Her more recent initiatives include Girls in the Lead and RespAct, both of which promote equity, education, and participation through sports and community engagement. She works with the German International Development Cooperation on behalf of the German and Afghan governments to support girls education and sport in Afghanistan.
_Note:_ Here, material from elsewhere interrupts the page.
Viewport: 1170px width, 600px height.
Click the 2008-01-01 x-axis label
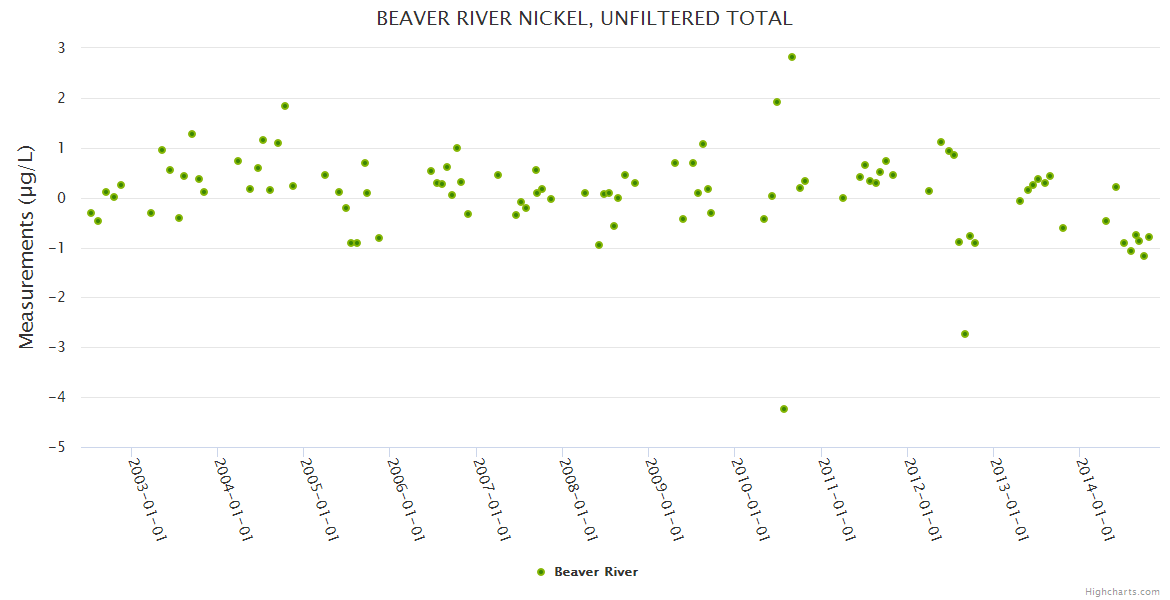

At Washington University in St. Louis, Cameron manages the Social Entrepreneurship and Innovation Lab, which works on questions of community advancement through entrepreneurship.

== Research ==
Cameron's research spans social entrepreneurship, social innovation, education, and impact investing. She has published with the Federal Reserve Bank of St. Louis on social finance and is principal investigator on Capital Access Prosperity, a project funded by the Kauffman Foundation to explore equitable funding models for Black and Latinx entrepreneurs.

== Awards ==
- 2016 Google Impact Challenge Germany for Camp Group
- 2012 Member of The Robert Bosch Stiftung (Responsible Bosch Foundation)
- 2011 Special Recognition Award, BMW Herbert Quandt Foundation Young Leaders Award BMW
- 2010 University Teacher of the Year by the German Association of University Professors and Lecturers.
- 2010 German Chancellor's Award for Excellence, Start Social
- 2010 Ashoka Fellow

== Selected publications ==
- Innovative Approaches to Investing with Impact in St. Louis, Federal Reserve Bank of St. Louis. April 2019
- Who determines when social entrepreneurs are successful? in Marianne Henkel, Jana Gebauer, Justus Lodemann, Franziska Mohaupt, Lena Partzsch, Eva Wascher, Rafael Ziegler (ed.): Social Entrepreneurship - Status Quo 2009: (Self) image, impact and future responsibility, conference proceedings. Berlin HUB, June 16 and 17, 2009. Geozon Science Media, ISBN 978-3-941971-02-8 , doi : 10.3285 / g.00003, pp. 111–126, PDF (1.69 MB)
- Sport is good! Monitoring sport for social change, in International - Inclusive - Interdisciplinary. Perspectives of Contemporary Sports Science. Ed .: Heike Tiemann, Sigrun Schulz & Erika Schmidt-Gotz. Schorndorf 2007.
- Tracking Buses and Passengers with Intelligent Transport Systems, in Surveillance and Security: Technological Politics and Power in Everyday Life. New York 2006,
- Directing Traffic: Surveillance in Beijing, Amsterdam, London, in Alphabet City 10: Supect. Boston: MIT Press 2005.
- The Next Generation: visual surveillance in the age of databases and radio labels, in image, space, control. Frankfurt a. M. 2005.
- CCTV and (In) dividuation In: Surveillance & Society. November 2004.
- Planning, Design, and Validation Issues in Assistive Technology: State of the Art and New Participative Tools (in collaboration with H – L. Dienel and Alexander Peine). In: Gerotechnology: Research and Practice in Technology and Aging: A Textbook and Reference for Multiple Disciplines. Heidelberg 2004.
- Watching the boxer's body, in sport, staging, event, art. Kiel 2004.
- Expert Witnesses as Engaged Intellectuals: A discussion with Janine Fuller of Little Sisters, in Canadian Woman Studies. May 1996.